6. Développer l’esprit critique : une compétence citoyenne
La meilleure arme contre la désinformation reste l’esprit critique. Il ne s’agit pas de douter de tout, mais de toujours poser les bonnes questions :
- Qui parle ? Quelle est la source ?
- Que cherche-t-on à me faire croire ou ressentir ?
- Est-ce que d’autres médias sérieux en parlent ?
- Quelle est ma propre réaction émotionnelle ? Suis-je en colère, choqué ? Cela peut indiquer une tentative de manipulation.
Dans les écoles, de plus en plus de programmes de littératie médiatique sont mis en place. Mais cette éducation devrait se faire tout au long de la vie, notamment via les bibliothèques, et les organismes communautaires.
7. Le rôle des médias communautaires
Les médias communautaires jouent un rôle crucial dans la diffusion d’une information locale, fiable et adaptée au public. À CHOQFM 105.1, nous avons une mission d’éducation populaire : sensibiliser les francophones du Grand Toronto à l’importance de bien s’informer.
8. L’avenir : intelligence artificielle et nouveaux défis
Avec l’arrivée de l’intelligence artificielle, la création de fausses nouvelles devient encore plus sophistiquée. Des voix synthétiques, des deepfakes vidéo, des robots capables d’écrire des textes crédibles. Ces technologies représentent un défi immense.
Des outils comme ChatGPT, utilisés de façon responsable, peuvent au contraire aider à vérifier des faits ou à mieux comprendre un sujet. Mais mal utilisés, ils peuvent également produire des textes faux, biaisés ou manipulateurs.
C’est pourquoi il faut renforcer la vigilance, exiger plus de transparence des plateformes et développer collectivement une culture de la vérification. L’information est un bien public : nous devons tous contribuer à la protéger.

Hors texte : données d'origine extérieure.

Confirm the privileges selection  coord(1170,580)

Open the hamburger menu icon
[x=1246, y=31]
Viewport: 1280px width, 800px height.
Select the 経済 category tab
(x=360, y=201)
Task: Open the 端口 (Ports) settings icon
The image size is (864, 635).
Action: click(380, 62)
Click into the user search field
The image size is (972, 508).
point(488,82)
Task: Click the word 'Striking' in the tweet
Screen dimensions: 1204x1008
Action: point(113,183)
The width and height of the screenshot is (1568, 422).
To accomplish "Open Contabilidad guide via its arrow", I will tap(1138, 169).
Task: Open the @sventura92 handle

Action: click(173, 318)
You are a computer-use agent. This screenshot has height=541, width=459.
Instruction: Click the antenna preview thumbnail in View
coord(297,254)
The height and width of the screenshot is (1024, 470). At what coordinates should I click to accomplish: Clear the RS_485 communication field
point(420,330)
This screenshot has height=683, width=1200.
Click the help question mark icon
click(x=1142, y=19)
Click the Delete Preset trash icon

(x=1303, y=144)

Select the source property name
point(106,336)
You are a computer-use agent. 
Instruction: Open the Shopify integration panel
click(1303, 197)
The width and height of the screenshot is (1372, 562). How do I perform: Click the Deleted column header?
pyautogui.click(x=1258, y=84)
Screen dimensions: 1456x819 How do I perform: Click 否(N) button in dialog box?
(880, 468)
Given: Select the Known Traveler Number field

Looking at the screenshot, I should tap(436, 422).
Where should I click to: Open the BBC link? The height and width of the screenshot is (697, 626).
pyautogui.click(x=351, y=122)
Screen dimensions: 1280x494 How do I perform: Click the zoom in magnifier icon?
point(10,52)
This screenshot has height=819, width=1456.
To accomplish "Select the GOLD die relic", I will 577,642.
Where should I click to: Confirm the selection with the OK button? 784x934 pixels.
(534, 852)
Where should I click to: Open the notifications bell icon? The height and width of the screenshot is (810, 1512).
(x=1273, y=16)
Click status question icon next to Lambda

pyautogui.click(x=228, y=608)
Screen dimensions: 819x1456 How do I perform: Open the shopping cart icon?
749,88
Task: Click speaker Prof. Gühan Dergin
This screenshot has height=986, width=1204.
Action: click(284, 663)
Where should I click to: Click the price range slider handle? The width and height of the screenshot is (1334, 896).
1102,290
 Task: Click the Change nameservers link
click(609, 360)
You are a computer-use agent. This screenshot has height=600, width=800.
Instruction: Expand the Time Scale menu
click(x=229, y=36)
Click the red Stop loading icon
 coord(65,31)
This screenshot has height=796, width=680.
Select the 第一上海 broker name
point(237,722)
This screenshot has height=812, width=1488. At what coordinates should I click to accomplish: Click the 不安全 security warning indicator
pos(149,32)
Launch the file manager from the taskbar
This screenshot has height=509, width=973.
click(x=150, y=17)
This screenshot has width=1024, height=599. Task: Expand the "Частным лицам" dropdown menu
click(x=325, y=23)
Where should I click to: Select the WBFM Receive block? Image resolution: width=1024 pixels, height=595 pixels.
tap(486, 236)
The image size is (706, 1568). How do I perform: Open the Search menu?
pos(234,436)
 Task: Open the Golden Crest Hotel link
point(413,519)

Dans un monde où l’information circule plus vite que jamais, savoir vérifier, douter, chercher la source et comprendre les intentions derrière un message est un acte de citoyenneté. C’est aussi une forme de résistance face aux manipulations, à l’ignorance et aux divisions. À CHOQ FM, nous croyons que la francophonie torontoise mérite une information de qualité, vérifiée, locale et engageante. En développant nos réflexes, en éduquant nos enfants, en partageant les bons outils, nous contribuons tous à une société plus juste, mieux informée et plus unie.